Önce “Bir gece ansızın gelebiliriz!” dedi..
Ansızın gidilecek yer Barzanistan yani Kuzey Irak, gidecek olan da Türk ordusuydu tabii!.. Yıllardır el üstünde tutulan, kırmızı halı ile devlet başkanı protokolüyle karşılanan, el ele, kol kola “Megri Megri” şarkıları söylenen, olmayan ülkenin bayrağı göndere çekilen, AKP’nin kuruluş yıldönümüne “şeref konuğu” olarak davet edilip alkışlara boğulan Barzani de aldatmıştı sonunda “en büyük Türk büyüklerini!”

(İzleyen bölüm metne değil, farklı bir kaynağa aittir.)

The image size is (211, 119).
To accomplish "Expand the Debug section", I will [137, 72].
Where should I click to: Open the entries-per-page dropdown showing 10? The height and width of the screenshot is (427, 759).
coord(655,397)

Sonra, “Vanayı kapatırız, olur biter” dedi Saray... Yetinmedi, “Habur sınır kapısını kapatırız, aç kalırlar aç” diye ekledi!.. Millet “Aha da Barzani’nin canına ot tıkandı, bravo valla Reis’e” derken sahne ışıklarının altına Ticaret Bakanı Nihat Zeybekçi çıkıverdi!.. Ama ne çıkış; liderinin günlerdir haykırarak söylediği her şeyi bir çırpıda siliverdi, ekonomik ambargonun tehlikeli bir söylem olduğunu belirtti ve ekledi:
-Ticaretle, ekonomiyle ilgili faaliyetlerimizi devam ettireceğiz!..
Hadi buyurun, buradan yakın bakalım; bakan, liderine fena halde ayar verdi haberleri patlayıverdi doğal olarak!.. Gazetecilere açıklama yapan Zeybekci geçmişten çarpıcı örnekler vermekten de geri durmadı:
-İsrail’le de çok şeyler yaşadık ama ticaretin devam etmesinden yana oldum. Mısır’da da böyle oldu. Kuzey Irak’ta da devlet olarak ekonomiyle ilgili kararlar alınmadıkça böyle olmalı!..
Biz de böylece İsrail’e “katil” derken, “Van minit” diye diskur çekerken, Sisi’ye “diktatör” diye yüklenirken aslında ticaretin aslanlar gibi sürdürüldüğünü, yetkili bir ağızdan bir kez daha teyit etme imkanı bulmuş olduk!..
-Ayar, epey ağırcaydı yani!..

Oto sansüre uğrayan zehir zemberek mektup!..


Barzani’ye bağlı Rudaw Tv’yi biliyorsunuz...
Türkiye’de Türk televizyonlarından daha rahat, daha özgür çalışıyordu. Türksat uydusundan yayın yapıyordu. Referandumdan sonra RTÜK tarafından uydudan çıkarıldı... Eski güzel günler bir süreliğine de olsa askıya alınmıştı!..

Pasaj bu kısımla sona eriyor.